#### Work request:
Print every record exactly, omitting none.

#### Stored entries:

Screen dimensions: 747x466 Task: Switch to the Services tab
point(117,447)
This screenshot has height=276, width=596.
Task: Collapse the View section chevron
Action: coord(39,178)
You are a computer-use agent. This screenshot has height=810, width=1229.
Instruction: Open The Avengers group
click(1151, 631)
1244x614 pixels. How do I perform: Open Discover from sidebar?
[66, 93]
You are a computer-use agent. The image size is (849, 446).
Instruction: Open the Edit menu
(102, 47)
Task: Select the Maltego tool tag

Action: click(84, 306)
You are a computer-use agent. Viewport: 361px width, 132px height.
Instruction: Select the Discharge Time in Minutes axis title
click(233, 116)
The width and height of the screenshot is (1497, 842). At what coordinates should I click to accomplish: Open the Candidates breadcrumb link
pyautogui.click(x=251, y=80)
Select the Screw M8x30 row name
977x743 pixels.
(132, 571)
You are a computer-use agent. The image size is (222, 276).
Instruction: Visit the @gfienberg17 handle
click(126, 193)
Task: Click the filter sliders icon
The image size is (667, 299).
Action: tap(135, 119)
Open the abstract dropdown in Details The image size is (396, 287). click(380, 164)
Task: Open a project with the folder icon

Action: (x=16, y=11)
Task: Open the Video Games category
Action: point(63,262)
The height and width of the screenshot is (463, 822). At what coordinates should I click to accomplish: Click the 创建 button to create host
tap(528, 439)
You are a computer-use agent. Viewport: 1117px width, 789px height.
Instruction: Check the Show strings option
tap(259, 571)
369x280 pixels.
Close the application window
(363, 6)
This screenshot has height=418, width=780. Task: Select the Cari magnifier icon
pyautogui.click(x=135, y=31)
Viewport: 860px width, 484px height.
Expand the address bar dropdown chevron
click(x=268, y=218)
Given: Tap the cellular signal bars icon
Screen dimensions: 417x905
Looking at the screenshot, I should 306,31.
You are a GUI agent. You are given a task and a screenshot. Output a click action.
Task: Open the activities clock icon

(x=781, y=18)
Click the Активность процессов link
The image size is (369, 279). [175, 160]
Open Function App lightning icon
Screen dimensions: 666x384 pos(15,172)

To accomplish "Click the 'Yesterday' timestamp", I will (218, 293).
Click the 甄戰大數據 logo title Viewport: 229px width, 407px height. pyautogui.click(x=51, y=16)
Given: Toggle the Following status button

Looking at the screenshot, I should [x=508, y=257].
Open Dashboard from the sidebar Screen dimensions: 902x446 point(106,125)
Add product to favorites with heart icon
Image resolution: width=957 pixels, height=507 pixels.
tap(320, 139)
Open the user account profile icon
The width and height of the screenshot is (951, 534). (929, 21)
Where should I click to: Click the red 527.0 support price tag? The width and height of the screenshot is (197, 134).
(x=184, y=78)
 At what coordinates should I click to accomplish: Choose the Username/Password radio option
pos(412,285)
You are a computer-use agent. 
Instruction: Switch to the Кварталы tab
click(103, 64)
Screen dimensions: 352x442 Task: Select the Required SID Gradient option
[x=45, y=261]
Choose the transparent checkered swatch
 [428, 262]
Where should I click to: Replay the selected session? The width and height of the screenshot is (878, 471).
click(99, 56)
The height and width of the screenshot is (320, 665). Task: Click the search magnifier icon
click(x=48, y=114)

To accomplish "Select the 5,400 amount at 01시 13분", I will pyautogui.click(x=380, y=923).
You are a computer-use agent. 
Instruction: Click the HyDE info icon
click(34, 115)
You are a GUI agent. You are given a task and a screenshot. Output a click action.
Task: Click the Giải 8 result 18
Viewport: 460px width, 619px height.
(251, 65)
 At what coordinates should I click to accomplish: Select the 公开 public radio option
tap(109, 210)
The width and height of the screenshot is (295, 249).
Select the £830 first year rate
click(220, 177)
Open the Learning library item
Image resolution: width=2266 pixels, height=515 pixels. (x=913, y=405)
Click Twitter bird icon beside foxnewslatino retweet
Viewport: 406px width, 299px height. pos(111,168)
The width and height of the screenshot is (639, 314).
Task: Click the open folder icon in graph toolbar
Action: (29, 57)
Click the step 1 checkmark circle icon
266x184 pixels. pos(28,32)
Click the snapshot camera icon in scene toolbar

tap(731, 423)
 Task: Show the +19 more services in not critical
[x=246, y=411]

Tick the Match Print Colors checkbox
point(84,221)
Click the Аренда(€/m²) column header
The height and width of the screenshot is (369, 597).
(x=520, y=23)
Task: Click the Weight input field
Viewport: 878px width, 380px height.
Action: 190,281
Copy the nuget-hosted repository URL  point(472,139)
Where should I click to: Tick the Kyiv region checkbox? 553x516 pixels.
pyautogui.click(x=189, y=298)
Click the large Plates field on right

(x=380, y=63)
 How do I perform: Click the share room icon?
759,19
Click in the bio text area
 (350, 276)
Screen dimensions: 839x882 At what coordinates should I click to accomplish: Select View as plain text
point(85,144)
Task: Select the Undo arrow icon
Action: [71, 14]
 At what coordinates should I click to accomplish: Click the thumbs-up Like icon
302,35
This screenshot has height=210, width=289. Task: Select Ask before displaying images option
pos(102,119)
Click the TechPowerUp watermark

#### Answer section:
Screen dimensions: 747x466 Task: Switch to the Services tab
point(117,447)
This screenshot has height=276, width=596.
Task: Collapse the View section chevron
Action: coord(39,178)
You are a computer-use agent. This screenshot has height=810, width=1229.
Instruction: Open The Avengers group
click(1151, 631)
1244x614 pixels. How do I perform: Open Discover from sidebar?
[66, 93]
You are a computer-use agent. The image size is (849, 446).
Instruction: Open the Edit menu
(102, 47)
Task: Select the Maltego tool tag

Action: click(84, 306)
You are a computer-use agent. Viewport: 361px width, 132px height.
Instruction: Select the Discharge Time in Minutes axis title
click(233, 116)
The width and height of the screenshot is (1497, 842). At what coordinates should I click to accomplish: Open the Candidates breadcrumb link
pyautogui.click(x=251, y=80)
Select the Screw M8x30 row name
977x743 pixels.
(132, 571)
You are a computer-use agent. The image size is (222, 276).
Instruction: Visit the @gfienberg17 handle
click(126, 193)
Task: Click the filter sliders icon
The image size is (667, 299).
Action: tap(135, 119)
Open the abstract dropdown in Details The image size is (396, 287). click(380, 164)
Task: Open a project with the folder icon

Action: (x=16, y=11)
Task: Open the Video Games category
Action: point(63,262)
The height and width of the screenshot is (463, 822). At what coordinates should I click to accomplish: Click the 创建 button to create host
tap(528, 439)
You are a computer-use agent. Viewport: 1117px width, 789px height.
Instruction: Check the Show strings option
tap(259, 571)
369x280 pixels.
Close the application window
(363, 6)
This screenshot has height=418, width=780. Task: Select the Cari magnifier icon
pyautogui.click(x=135, y=31)
Viewport: 860px width, 484px height.
Expand the address bar dropdown chevron
click(x=268, y=218)
Given: Tap the cellular signal bars icon
Screen dimensions: 417x905
Looking at the screenshot, I should 306,31.
You are a GUI agent. You are given a task and a screenshot. Output a click action.
Task: Open the activities clock icon

(x=781, y=18)
Click the Активность процессов link
The image size is (369, 279). [175, 160]
Open Function App lightning icon
Screen dimensions: 666x384 pos(15,172)

To accomplish "Click the 'Yesterday' timestamp", I will (218, 293).
Click the 甄戰大數據 logo title Viewport: 229px width, 407px height. pyautogui.click(x=51, y=16)
Given: Toggle the Following status button

Looking at the screenshot, I should [x=508, y=257].
Open Dashboard from the sidebar Screen dimensions: 902x446 point(106,125)
Add product to favorites with heart icon
Image resolution: width=957 pixels, height=507 pixels.
tap(320, 139)
Open the user account profile icon
The width and height of the screenshot is (951, 534). (929, 21)
Where should I click to: Click the red 527.0 support price tag? The width and height of the screenshot is (197, 134).
(x=184, y=78)
 At what coordinates should I click to accomplish: Choose the Username/Password radio option
pos(412,285)
You are a computer-use agent. 
Instruction: Switch to the Кварталы tab
click(103, 64)
Screen dimensions: 352x442 Task: Select the Required SID Gradient option
[x=45, y=261]
Choose the transparent checkered swatch
 [428, 262]
Where should I click to: Replay the selected session? The width and height of the screenshot is (878, 471).
click(99, 56)
The height and width of the screenshot is (320, 665). Task: Click the search magnifier icon
click(x=48, y=114)

To accomplish "Select the 5,400 amount at 01시 13분", I will pyautogui.click(x=380, y=923).
You are a computer-use agent. 
Instruction: Click the HyDE info icon
click(34, 115)
You are a GUI agent. You are given a task and a screenshot. Output a click action.
Task: Click the Giải 8 result 18
Viewport: 460px width, 619px height.
(251, 65)
 At what coordinates should I click to accomplish: Select the 公开 public radio option
tap(109, 210)
The width and height of the screenshot is (295, 249).
Select the £830 first year rate
click(220, 177)
Open the Learning library item
Image resolution: width=2266 pixels, height=515 pixels. (x=913, y=405)
Click Twitter bird icon beside foxnewslatino retweet
Viewport: 406px width, 299px height. pos(111,168)
The width and height of the screenshot is (639, 314).
Task: Click the open folder icon in graph toolbar
Action: (29, 57)
Click the step 1 checkmark circle icon
266x184 pixels. pos(28,32)
Click the snapshot camera icon in scene toolbar

tap(731, 423)
 Task: Show the +19 more services in not critical
[x=246, y=411]

Tick the Match Print Colors checkbox
point(84,221)
Click the Аренда(€/m²) column header
The height and width of the screenshot is (369, 597).
(x=520, y=23)
Task: Click the Weight input field
Viewport: 878px width, 380px height.
Action: 190,281
Copy the nuget-hosted repository URL  point(472,139)
Where should I click to: Tick the Kyiv region checkbox? 553x516 pixels.
pyautogui.click(x=189, y=298)
Click the large Plates field on right

(x=380, y=63)
 How do I perform: Click the share room icon?
759,19
Click in the bio text area
 (350, 276)
Screen dimensions: 839x882 At what coordinates should I click to accomplish: Select View as plain text
point(85,144)
Task: Select the Undo arrow icon
Action: [71, 14]
 At what coordinates should I click to accomplish: Click the thumbs-up Like icon
302,35
This screenshot has height=210, width=289. Task: Select Ask before displaying images option
pos(102,119)
Click the TechPowerUp watermark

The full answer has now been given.